Il livello cresce: dal pari con Monzon alla corsa al titolo
Pur con qualche battuta d’arresto, Briscoe stava mettendo in piedi un record interessante e così dopo la dignitosa sconfitta col fuoriclasse cubano Luis Rodriguez, fu chiamato a Buenos Aires per mettere alla prova l’astro nascente locale, il leggendario Carlos Monzon che negli anni successivi avrebbe scritto la storia della boxe. I resoconti su quell’incontro terminato in parità, di cui purtroppo non sono reperibili video integrali, divergono significativamente. La stampa argentina, probabilmente desiderosa di enfatizzare la prova del proprio beniamino, descrisse la contesa con toni epici, sottolineando lo stoicismo di Briscoe che rifiutava acqua e sgabello tra un round e l’altro e avanzava imperterrito incassando destri a ripetizione. Al contrario un report del giornalista di Sport Illustrated Mark Kram ci racconta un match scialbo e noioso, privo di grossi sussulti. Sia come sia, l’esperienza fu certamente utile a Briscoe, il quale vinse 24 dei successivi 30 match e cinque anni dopo il pareggio di Buenos Aires tornò nella capitale argentina per disputarvi questa volta il titolo mondiale dei pesi medi, contro quello stesso Monzon con cui aveva un conto in sospeso.
A un soffio dal sogno: il destro terribile che non bastò…

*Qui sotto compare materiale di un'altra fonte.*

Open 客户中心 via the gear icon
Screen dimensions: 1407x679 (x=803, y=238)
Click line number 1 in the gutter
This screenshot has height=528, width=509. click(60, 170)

Uno degli aspetti più affascinanti del pugilato è che un colpo ben assestato può stravolgere qualunque match in qualunque momento e persino un pugile che ha perso ogni istante precedente della sfida può ritrovarsi con le braccia al cielo. Monzon aveva fatto passi da gigante nei cinque anni intercorsi tra il ’67 e il ’72 e questa volta la sua superiorità tecnica nei confronti di Briscoe si fece vedere tutta: Escopeta si muoveva saggiamente da outfighter, usava il jab come uno stantuffo, doppiava i colpi quand’era sicuro di far male e soltanto a tratti si prendeva il lusso di avanzare a centro ring per poi tornare al suo piano tattico originario. I minuti correvano veloci e Bennie non trovava il bandolo della matassa perdendo un round dopo l’altro; poi, come un fulmine a ciel sereno, un destro terribile impattò sul volto del campione nel corso della nona ripresa facendolo crollare per un attimo contro le corde. Se Monzon non fosse stato fatto di marmo, molto probabilmente il match si sarebbe concluso di lì a poco, ma l’argentino aveva sette vite come i gatti: scampò il pericolo, tornò padrone del ring e portò a casa una netta vittoria ai punti.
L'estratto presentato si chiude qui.